WORK TASK:
Look over the lines below. Report each one that includes the string "computer".

DATA UNDER STUDY:
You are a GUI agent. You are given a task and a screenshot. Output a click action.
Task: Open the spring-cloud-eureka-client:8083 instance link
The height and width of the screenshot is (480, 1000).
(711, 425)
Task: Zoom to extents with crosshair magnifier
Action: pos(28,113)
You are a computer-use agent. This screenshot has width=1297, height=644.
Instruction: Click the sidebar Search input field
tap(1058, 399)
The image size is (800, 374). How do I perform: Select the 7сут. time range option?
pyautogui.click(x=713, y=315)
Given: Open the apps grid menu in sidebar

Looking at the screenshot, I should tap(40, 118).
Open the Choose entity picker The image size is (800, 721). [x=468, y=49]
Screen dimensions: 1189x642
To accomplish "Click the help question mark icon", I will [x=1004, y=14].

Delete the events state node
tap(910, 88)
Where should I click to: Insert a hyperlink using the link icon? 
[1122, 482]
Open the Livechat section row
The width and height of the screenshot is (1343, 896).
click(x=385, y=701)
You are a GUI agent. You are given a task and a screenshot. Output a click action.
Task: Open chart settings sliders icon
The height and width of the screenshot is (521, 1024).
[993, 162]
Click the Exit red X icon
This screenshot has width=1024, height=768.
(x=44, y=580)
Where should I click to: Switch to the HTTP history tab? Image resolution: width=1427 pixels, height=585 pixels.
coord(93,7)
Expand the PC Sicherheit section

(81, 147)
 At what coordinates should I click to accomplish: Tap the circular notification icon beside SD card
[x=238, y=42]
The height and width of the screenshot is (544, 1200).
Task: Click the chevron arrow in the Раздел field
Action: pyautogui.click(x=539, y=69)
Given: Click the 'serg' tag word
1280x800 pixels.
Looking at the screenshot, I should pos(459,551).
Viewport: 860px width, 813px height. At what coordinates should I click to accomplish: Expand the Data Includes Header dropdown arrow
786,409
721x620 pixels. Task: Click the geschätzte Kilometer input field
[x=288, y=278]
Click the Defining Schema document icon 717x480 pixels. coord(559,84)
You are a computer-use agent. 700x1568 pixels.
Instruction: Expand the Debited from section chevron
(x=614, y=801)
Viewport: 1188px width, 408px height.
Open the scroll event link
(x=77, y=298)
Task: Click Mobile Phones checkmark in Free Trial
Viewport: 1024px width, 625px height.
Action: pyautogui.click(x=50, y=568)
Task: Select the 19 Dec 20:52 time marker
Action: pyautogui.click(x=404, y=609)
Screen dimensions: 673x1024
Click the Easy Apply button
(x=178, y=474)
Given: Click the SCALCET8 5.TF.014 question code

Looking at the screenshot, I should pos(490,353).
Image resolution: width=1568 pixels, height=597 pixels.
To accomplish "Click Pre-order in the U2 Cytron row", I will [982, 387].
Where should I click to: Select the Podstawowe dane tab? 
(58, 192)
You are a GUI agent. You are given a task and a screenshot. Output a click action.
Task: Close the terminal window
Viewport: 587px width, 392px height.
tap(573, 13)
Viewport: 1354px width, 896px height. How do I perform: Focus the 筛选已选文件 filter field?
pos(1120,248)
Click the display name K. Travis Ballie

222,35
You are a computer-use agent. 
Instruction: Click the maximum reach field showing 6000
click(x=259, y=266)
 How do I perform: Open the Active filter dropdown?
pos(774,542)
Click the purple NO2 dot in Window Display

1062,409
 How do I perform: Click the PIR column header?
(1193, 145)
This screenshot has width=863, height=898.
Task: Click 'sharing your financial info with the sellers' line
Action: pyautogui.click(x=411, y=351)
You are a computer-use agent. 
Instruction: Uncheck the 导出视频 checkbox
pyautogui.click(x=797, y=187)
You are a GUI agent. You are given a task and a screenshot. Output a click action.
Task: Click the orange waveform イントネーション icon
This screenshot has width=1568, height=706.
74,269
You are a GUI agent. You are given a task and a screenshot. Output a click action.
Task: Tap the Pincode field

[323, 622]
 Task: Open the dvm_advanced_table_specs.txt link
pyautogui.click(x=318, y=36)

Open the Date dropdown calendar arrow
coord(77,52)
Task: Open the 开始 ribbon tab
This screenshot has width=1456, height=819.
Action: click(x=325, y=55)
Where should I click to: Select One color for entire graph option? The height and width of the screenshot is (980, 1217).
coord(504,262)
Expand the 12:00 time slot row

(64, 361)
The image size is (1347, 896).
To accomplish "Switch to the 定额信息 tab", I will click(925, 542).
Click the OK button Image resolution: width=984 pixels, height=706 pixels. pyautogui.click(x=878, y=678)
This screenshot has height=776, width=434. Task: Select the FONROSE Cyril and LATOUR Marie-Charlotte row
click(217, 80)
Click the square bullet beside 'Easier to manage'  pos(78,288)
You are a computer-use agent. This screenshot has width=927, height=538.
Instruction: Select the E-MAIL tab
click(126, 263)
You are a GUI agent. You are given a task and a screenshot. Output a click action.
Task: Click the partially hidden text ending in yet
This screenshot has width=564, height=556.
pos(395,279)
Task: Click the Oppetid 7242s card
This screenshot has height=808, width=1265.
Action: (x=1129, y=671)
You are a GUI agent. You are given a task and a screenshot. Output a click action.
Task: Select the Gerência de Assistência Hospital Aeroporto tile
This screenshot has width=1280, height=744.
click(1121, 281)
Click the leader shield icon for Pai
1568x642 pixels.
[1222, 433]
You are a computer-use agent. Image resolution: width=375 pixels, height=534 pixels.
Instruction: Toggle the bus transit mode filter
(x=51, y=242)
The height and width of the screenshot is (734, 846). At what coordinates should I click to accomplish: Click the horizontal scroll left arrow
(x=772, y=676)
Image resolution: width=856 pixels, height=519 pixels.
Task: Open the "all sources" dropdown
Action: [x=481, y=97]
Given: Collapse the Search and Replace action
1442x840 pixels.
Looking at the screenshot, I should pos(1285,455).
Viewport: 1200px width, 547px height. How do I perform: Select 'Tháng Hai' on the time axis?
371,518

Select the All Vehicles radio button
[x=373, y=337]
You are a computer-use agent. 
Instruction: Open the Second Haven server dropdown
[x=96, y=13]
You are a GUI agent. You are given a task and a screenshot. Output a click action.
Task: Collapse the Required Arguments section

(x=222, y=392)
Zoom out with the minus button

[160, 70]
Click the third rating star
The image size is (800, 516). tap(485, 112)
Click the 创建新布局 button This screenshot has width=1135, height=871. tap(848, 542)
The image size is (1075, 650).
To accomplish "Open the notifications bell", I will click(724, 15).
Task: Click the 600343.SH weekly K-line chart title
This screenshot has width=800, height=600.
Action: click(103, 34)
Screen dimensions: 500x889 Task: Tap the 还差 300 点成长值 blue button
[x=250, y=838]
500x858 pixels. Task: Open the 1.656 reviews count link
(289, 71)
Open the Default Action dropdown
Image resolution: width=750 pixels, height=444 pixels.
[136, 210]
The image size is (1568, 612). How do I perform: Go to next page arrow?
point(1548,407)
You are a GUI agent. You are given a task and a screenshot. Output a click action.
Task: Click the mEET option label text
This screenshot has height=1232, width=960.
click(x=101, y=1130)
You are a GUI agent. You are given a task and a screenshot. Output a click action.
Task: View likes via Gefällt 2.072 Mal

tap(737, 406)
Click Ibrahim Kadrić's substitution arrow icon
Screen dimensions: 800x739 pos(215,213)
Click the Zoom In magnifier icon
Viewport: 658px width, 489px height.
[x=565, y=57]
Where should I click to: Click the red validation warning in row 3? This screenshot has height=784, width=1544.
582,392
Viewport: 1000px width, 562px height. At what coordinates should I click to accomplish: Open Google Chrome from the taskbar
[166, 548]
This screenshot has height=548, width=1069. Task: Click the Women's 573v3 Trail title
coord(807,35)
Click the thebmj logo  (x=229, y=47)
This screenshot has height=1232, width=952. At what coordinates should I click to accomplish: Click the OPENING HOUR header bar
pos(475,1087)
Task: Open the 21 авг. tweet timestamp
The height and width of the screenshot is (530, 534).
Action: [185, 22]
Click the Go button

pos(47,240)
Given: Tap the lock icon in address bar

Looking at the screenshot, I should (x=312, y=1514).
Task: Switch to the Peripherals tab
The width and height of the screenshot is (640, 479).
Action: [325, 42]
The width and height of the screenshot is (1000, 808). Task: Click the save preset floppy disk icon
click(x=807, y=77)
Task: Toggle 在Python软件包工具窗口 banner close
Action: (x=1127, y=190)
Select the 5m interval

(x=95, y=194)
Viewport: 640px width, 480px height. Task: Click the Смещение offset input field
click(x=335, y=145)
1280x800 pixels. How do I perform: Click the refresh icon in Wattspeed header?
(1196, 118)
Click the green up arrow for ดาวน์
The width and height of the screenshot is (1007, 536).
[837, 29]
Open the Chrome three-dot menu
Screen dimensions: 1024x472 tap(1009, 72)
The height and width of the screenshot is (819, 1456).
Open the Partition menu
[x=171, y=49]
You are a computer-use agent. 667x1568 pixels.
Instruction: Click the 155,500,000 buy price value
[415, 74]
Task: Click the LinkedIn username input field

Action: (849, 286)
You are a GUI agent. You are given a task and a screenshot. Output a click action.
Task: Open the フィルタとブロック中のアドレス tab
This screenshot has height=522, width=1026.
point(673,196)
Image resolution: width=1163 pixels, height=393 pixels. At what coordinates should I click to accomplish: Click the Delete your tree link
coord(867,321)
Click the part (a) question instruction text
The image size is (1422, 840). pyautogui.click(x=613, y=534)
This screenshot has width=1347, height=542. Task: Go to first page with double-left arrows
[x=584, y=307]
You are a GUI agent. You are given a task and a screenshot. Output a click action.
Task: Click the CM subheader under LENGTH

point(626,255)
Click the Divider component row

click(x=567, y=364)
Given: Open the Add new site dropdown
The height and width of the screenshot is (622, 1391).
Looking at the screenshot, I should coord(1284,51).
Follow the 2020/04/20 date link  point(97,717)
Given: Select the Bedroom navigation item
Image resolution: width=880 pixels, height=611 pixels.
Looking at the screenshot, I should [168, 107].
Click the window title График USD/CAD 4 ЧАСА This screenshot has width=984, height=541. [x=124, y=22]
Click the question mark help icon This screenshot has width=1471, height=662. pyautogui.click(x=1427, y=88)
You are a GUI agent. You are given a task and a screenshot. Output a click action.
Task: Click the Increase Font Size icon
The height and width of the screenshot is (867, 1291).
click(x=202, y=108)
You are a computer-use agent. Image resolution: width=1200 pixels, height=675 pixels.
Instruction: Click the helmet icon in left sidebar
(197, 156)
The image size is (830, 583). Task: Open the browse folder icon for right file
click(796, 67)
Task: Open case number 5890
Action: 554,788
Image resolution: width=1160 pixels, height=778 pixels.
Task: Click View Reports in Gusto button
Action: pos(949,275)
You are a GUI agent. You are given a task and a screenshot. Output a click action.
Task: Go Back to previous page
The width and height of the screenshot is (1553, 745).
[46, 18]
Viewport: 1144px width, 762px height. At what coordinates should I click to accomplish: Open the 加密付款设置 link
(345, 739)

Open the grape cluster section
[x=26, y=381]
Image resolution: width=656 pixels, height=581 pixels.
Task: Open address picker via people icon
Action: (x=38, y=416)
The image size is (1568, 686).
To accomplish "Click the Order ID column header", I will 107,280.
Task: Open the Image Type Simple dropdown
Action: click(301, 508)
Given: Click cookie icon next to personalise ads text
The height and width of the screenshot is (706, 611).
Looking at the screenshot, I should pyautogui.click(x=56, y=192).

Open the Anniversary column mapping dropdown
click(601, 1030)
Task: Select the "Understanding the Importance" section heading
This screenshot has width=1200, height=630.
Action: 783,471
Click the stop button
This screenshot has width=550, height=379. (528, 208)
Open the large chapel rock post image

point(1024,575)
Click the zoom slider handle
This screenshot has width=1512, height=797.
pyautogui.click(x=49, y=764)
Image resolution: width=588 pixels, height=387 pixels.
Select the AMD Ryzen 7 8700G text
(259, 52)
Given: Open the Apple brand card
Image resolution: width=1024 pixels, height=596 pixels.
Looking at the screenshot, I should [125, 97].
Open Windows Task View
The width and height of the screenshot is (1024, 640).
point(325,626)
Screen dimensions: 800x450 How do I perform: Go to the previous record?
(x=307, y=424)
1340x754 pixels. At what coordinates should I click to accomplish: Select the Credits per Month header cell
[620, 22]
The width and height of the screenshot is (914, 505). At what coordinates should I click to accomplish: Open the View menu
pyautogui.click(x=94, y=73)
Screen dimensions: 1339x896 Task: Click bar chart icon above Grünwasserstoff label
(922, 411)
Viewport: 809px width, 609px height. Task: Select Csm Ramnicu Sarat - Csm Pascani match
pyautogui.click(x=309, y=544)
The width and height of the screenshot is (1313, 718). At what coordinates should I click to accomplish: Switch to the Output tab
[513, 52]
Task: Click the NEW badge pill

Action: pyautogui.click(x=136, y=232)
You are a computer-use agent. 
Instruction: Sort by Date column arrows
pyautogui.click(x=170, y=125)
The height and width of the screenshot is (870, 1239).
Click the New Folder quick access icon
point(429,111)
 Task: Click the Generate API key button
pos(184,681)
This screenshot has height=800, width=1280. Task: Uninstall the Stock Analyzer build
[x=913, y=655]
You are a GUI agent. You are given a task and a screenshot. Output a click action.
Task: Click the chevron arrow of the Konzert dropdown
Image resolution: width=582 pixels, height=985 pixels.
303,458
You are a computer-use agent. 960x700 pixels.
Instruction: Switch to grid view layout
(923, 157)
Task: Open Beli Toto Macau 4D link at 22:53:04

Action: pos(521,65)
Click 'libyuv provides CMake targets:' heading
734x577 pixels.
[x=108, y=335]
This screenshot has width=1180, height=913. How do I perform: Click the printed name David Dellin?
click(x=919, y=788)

RESPONSE TO THIS EXERCISE:
You are a computer-use agent. This screenshot has width=1297, height=644.
You are a computer-use agent. 700x1568 pixels.
You are a computer-use agent. 
You are a computer-use agent. 
You are a computer-use agent. This screenshot has width=927, height=538.
You are a computer-use agent. Image resolution: width=375 pixels, height=534 pixels.
You are a computer-use agent. 
You are a computer-use agent. 667x1568 pixels.
You are a computer-use agent. Image resolution: width=1200 pixels, height=675 pixels.
You are a computer-use agent. 
You are a computer-use agent. 960x700 pixels.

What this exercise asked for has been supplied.